▶ _TEXT EXCERPT_:
----

We can examine that variation by estimating the intercept and the slope of the frequency effect separately using the data for each participant alone. We can start by visualizing the frequency effect for each child in a grid of plots, with each plot representing the $\text{RT} \sim \text{frequency}$ relationship for the data for a child (Figure 3).

We looked at how the plotting code works in ?@sec-multi-plot-lattice.

long.all.noNAs %>%
  ggplot(aes(x = Lg.UK.CDcount, y = RT)) +
    geom_point(alpha = .2) + 
    geom_smooth(method = "lm", se = FALSE, size = 1.25, colour = "red") + 
    theme_bw() + 
    xlab("Word frequency (log10 UK SUBTLEX CD count)") + 
    facet_wrap(~ subjectID)

The figure shows a grid of scatterplots. In each plot, each point represents the lexical frequency (on the x-axis) and the reaction time (RT, on the y-axis) of responses made by children to a set of words. A red line is drawn through the points, indicating that RT decreases for higher values of frequency. A different plot is shown to represent the data for each child. Between plots, we can see that the potential association between RT and frequency can vary. — Figure 3: RT vs. word frequency, considered separately for data for each child

Figure 3 shows how, on average, more frequent words are associated with shorter reaction time: faster responses. The plot further shows, however, that the effect of frequency varies considerably between children.

Some children show little or no effect; the best fit line is practically level.
Some children show a marked effect, with a steep fit line indicating a strong frequency effect.

We can get more insight into the differences between children if we plot the estimated intercept and frequency effect coefficients for each child directly. This allows more insight because it focuses the eye on the differences between children in the estimates. We do this next: see Figure 4. (I work through the code for generating the plot in: 02-mixed-workbook-with-answers.R)

----

▶ _RECORDED INFORMATION_:

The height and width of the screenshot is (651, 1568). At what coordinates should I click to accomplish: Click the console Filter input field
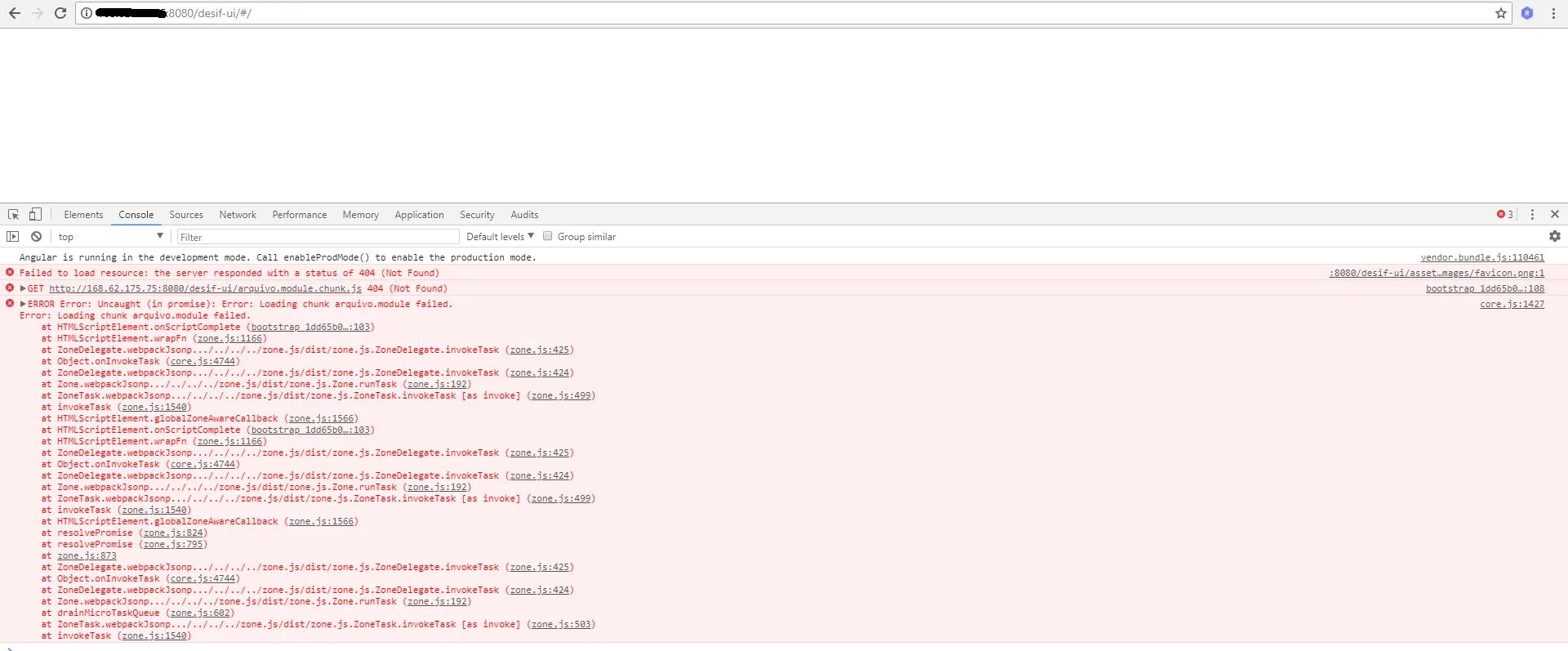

----

▶ _WHAT TO DO_:
1. Answer these questions from the word-frequency excerpt, one per line, marked (a), (b) and (c).
(a) What color is the line drawn through the points in each plot?
(b) What do some children show when the best fit line is practically level?
(c) In which file is the code for generating Figure 4 worked through?
2. Reproduce the part of the word-frequency excerpt that begins at the words "The figure shows" and stops after "is practically level.".
3. Summarize the word-frequency excerpt in two sentences.

▶ _SOLUTIONS BY TASK_:
1.
(a) Red.
(b) Little or no effect.
(c) 02-mixed-workbook-with-answers.R

2.
The figure shows a grid of scatterplots. In each plot, each point represents the lexical frequency (on the x-axis) and the reaction time (RT, on the y-axis) of responses made by children to a set of words. A red line is drawn through the points, indicating that RT decreases for higher values of frequency. A different plot is shown to represent the data for each child. Between plots, we can see that the potential association between RT and frequency can vary. — Figure 3: RT vs. word frequency, considered separately for data for each child

Figure 3 shows how, on average, more frequent words are associated with shorter reaction time: faster responses. The plot further shows, however, that the effect of frequency varies considerably between children.

Some children show little or no effect; the best fit line is practically level.

3. A grid of plots of reaction time against word frequency, one per child, shows that more frequent words are, on average, associated with shorter reaction times. The frequency effect varies considerably between children: some show little or no effect and others a strong one, and plotting each child's estimated intercept and frequency coefficients directly gives more insight into these differences.